━━ Material provided

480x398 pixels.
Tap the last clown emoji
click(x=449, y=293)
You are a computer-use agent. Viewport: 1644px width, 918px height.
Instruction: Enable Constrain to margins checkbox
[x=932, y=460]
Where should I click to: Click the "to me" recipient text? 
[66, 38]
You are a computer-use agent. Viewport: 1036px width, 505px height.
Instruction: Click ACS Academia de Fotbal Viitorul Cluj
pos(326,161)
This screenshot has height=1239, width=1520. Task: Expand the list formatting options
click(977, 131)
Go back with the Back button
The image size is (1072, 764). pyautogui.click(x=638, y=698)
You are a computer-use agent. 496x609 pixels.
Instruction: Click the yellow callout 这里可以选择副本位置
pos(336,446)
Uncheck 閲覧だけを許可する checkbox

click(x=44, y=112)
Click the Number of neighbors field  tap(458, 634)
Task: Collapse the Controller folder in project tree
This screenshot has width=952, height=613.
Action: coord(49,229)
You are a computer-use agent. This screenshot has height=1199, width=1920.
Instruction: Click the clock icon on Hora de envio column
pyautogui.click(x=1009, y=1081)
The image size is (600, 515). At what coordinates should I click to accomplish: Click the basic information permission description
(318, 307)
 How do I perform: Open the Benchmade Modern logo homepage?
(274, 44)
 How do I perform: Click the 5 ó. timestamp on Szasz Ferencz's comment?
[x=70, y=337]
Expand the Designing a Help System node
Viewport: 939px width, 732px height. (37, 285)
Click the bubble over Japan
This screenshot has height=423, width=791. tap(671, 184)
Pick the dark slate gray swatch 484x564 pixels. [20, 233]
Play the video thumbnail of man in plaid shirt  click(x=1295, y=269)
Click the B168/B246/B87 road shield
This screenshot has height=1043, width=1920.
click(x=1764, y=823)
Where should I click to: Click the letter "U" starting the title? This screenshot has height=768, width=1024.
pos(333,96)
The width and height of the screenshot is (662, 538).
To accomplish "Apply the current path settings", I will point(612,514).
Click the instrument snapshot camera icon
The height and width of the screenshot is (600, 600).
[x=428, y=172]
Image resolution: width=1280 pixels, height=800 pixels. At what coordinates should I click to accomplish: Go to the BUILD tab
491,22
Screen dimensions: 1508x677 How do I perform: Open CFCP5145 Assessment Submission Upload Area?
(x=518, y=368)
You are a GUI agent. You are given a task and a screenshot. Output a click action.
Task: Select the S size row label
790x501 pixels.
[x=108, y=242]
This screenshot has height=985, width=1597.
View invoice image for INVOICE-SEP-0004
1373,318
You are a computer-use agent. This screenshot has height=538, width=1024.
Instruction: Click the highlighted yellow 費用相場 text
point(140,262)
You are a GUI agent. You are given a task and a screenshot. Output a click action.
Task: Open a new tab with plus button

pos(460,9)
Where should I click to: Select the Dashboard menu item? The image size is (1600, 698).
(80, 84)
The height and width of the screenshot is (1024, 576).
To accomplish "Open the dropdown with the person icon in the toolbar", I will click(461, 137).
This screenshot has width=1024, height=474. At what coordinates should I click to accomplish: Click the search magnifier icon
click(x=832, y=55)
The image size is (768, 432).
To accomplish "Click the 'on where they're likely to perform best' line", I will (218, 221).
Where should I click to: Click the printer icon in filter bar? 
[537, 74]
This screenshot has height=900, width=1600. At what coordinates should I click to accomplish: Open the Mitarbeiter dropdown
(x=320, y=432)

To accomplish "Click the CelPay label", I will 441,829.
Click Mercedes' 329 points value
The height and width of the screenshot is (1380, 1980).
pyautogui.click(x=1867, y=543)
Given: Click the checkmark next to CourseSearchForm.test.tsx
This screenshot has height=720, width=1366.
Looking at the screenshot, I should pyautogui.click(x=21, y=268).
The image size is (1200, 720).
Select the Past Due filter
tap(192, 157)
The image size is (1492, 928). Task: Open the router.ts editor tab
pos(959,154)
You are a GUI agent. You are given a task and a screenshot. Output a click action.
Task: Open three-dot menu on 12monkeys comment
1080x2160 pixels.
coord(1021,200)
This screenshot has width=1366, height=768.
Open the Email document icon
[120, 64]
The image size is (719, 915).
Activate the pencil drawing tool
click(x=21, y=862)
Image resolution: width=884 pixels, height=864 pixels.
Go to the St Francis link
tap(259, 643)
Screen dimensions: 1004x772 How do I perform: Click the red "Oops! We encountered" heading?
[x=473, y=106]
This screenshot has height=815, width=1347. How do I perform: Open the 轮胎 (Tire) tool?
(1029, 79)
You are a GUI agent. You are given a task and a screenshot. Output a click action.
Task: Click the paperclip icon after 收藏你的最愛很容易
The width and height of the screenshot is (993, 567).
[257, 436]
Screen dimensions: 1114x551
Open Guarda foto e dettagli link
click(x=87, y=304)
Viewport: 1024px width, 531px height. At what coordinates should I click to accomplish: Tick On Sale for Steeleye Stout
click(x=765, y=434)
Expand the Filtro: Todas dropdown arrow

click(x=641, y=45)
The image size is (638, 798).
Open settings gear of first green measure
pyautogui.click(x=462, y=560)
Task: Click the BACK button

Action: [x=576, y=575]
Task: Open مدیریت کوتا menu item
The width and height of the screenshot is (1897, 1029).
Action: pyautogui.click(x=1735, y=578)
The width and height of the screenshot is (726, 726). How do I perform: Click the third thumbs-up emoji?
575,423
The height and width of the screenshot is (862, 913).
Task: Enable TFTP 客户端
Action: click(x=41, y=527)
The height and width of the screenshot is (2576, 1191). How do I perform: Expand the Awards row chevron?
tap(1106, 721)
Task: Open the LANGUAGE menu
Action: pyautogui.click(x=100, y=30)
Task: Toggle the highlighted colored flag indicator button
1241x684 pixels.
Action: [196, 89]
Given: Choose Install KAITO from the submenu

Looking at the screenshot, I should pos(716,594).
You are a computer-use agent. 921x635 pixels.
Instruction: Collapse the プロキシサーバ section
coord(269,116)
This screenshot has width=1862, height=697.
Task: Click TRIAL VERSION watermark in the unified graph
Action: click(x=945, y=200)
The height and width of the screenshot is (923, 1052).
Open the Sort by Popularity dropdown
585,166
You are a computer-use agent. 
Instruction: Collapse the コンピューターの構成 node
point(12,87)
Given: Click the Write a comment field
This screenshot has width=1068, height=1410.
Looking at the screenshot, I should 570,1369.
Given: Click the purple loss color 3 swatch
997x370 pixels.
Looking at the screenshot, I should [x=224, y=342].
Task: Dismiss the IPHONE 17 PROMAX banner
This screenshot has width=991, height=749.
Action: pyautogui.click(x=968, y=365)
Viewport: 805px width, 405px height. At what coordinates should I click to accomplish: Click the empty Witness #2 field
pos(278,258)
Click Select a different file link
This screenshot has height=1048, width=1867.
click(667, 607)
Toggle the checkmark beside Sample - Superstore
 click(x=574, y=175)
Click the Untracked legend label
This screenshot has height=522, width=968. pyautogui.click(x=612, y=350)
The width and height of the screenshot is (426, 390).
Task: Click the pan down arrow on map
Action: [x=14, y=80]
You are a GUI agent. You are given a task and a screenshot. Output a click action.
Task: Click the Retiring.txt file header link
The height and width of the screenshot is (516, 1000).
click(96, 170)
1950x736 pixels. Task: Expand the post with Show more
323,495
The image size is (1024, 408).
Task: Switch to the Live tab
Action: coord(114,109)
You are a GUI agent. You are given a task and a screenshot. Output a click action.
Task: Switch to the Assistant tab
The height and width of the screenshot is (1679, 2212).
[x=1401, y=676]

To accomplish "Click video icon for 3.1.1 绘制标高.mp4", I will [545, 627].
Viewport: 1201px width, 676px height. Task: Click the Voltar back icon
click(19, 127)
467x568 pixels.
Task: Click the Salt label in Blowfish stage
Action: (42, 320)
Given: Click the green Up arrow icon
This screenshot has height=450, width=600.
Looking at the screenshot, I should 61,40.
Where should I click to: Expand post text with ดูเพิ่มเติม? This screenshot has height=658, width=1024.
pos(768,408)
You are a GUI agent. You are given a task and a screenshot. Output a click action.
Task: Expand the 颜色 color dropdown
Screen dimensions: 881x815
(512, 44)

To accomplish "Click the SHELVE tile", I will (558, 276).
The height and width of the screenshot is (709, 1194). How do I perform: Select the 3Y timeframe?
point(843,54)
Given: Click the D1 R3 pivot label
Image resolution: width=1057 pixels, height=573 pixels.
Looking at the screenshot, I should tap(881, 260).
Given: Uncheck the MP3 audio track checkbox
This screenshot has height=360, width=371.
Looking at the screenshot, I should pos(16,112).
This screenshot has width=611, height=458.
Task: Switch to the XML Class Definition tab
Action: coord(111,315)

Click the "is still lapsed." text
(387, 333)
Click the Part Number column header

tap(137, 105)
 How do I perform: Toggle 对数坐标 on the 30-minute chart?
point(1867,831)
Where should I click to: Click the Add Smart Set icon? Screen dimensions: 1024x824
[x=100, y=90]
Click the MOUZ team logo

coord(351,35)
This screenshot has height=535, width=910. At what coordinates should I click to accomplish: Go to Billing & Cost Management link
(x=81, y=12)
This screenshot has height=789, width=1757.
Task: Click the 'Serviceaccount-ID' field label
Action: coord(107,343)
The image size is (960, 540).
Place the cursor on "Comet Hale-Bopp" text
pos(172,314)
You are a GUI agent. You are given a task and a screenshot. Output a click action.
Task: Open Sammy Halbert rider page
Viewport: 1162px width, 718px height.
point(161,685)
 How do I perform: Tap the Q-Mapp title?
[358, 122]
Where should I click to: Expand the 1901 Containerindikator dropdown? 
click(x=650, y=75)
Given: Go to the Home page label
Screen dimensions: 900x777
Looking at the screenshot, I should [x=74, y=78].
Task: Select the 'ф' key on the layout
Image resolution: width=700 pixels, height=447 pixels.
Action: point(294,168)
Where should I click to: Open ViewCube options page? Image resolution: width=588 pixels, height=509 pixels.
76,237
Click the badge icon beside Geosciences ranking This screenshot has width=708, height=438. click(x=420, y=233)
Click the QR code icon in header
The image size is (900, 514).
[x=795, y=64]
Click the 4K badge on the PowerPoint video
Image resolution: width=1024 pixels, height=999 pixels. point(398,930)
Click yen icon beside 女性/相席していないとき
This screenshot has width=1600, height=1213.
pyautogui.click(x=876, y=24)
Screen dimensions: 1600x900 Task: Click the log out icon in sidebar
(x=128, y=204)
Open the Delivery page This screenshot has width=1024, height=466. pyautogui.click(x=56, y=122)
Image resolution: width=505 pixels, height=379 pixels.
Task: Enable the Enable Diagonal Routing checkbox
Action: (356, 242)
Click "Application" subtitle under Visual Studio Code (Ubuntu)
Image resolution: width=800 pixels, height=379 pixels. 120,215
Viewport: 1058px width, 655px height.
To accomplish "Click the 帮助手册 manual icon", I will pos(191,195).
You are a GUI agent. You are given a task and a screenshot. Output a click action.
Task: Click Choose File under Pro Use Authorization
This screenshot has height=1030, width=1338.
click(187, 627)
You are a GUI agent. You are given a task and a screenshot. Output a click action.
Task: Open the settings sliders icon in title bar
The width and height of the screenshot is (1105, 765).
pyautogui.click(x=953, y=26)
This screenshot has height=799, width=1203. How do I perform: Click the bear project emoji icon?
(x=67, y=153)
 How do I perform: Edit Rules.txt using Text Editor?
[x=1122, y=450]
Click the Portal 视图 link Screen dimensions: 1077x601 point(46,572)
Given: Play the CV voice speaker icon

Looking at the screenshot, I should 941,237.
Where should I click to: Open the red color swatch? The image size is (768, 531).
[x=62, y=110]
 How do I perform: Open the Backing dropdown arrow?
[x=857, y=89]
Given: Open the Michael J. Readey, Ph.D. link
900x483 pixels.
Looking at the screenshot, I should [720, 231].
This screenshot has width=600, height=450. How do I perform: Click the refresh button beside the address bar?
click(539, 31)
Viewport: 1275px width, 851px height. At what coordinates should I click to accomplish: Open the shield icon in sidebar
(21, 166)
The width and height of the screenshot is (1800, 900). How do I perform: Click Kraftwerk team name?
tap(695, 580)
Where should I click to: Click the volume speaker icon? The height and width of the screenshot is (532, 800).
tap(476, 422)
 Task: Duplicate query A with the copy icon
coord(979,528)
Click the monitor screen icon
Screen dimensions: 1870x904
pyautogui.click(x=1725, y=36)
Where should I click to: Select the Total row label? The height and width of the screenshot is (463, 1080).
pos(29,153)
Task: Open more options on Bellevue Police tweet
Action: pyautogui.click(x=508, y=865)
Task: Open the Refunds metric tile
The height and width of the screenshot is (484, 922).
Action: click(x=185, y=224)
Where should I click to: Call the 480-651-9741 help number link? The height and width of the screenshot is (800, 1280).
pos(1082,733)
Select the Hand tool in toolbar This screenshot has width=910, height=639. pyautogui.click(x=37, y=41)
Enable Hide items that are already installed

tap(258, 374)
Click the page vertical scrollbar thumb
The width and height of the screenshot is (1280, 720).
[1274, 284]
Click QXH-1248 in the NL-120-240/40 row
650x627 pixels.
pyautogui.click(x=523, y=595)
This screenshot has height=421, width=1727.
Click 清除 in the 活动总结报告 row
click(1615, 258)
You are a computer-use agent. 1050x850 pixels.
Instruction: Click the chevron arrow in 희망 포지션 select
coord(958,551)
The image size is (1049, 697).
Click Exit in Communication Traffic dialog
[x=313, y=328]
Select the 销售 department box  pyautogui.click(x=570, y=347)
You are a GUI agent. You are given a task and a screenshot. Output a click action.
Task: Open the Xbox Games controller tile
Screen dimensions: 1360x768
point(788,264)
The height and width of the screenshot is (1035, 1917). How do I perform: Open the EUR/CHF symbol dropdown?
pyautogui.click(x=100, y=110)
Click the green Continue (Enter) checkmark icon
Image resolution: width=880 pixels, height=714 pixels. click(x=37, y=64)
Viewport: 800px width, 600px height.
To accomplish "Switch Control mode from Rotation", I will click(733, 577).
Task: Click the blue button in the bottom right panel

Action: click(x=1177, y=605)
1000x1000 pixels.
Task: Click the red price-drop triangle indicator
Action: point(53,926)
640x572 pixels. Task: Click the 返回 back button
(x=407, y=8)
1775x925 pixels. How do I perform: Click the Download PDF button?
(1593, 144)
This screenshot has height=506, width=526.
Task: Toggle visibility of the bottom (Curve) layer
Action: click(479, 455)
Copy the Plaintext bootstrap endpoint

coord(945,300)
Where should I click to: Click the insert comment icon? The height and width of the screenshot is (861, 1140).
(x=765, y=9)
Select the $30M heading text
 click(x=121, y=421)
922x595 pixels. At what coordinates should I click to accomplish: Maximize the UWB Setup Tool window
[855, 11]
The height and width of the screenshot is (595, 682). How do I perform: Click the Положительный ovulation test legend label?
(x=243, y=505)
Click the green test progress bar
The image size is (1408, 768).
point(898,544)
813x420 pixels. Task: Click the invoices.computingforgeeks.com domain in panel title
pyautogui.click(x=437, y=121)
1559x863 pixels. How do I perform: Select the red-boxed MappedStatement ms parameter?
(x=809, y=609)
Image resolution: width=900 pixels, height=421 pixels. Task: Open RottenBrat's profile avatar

━━━━

## Exercise requirements
Check each line above for the string "toolbar" and copy every line that has it.

## Expected output
To accomplish "Open the dropdown with the person icon in the toolbar", I will click(461, 137).
Select the Hand tool in toolbar This screenshot has width=910, height=639. pyautogui.click(x=37, y=41)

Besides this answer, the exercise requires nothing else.